> _Work order_: Restate every record exactly as it is written, while omitting the pictures it holds.

> _Data for analysis_:

⟨

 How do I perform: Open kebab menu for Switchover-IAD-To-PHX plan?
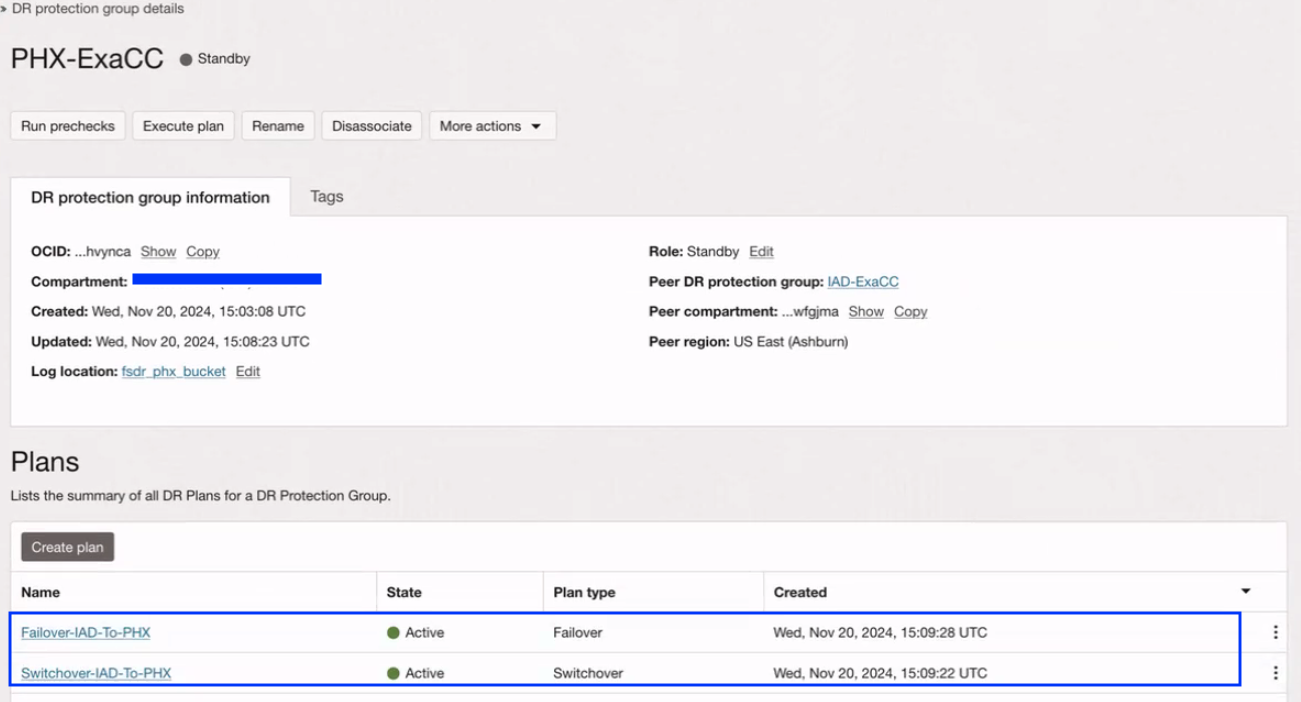[x=1275, y=673]
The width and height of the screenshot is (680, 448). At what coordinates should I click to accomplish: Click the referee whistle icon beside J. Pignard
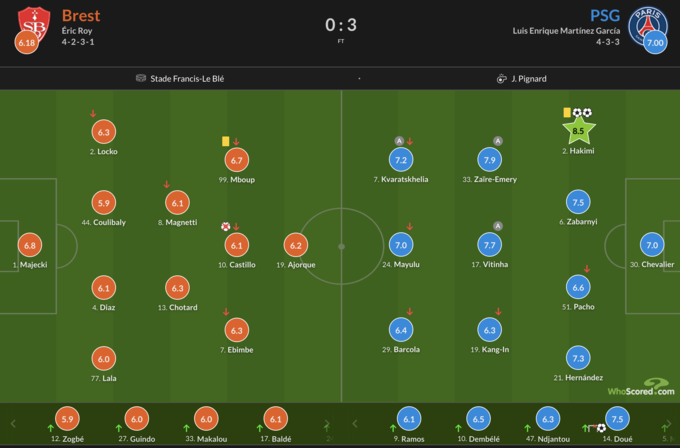501,78
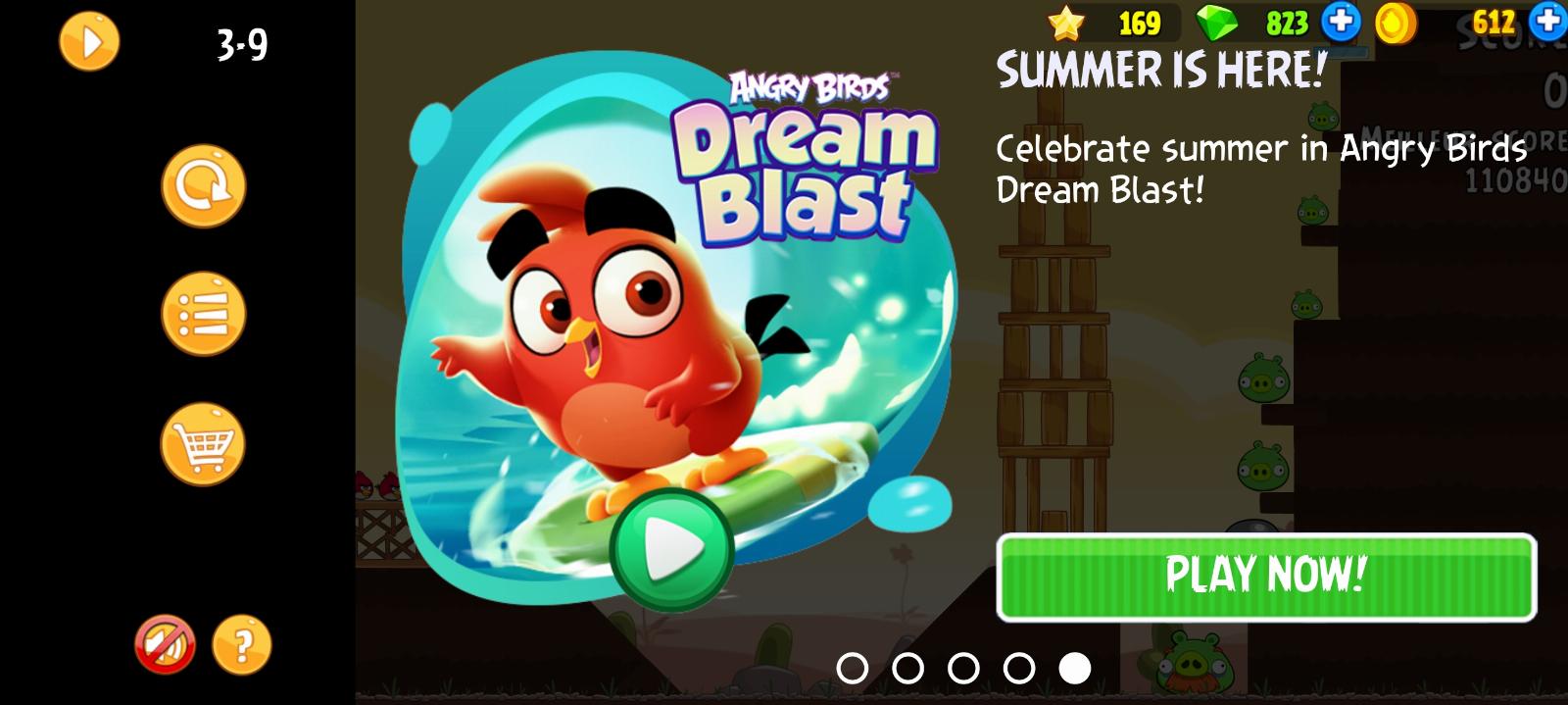Open the shop cart icon

coord(203,444)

⟩

> _Answer section_:
 How do I perform: Open kebab menu for Switchover-IAD-To-PHX plan?
[x=1275, y=673]
The width and height of the screenshot is (680, 448). At what coordinates should I click to accomplish: Click the referee whistle icon beside J. Pignard
501,78
Open the shop cart icon

coord(203,444)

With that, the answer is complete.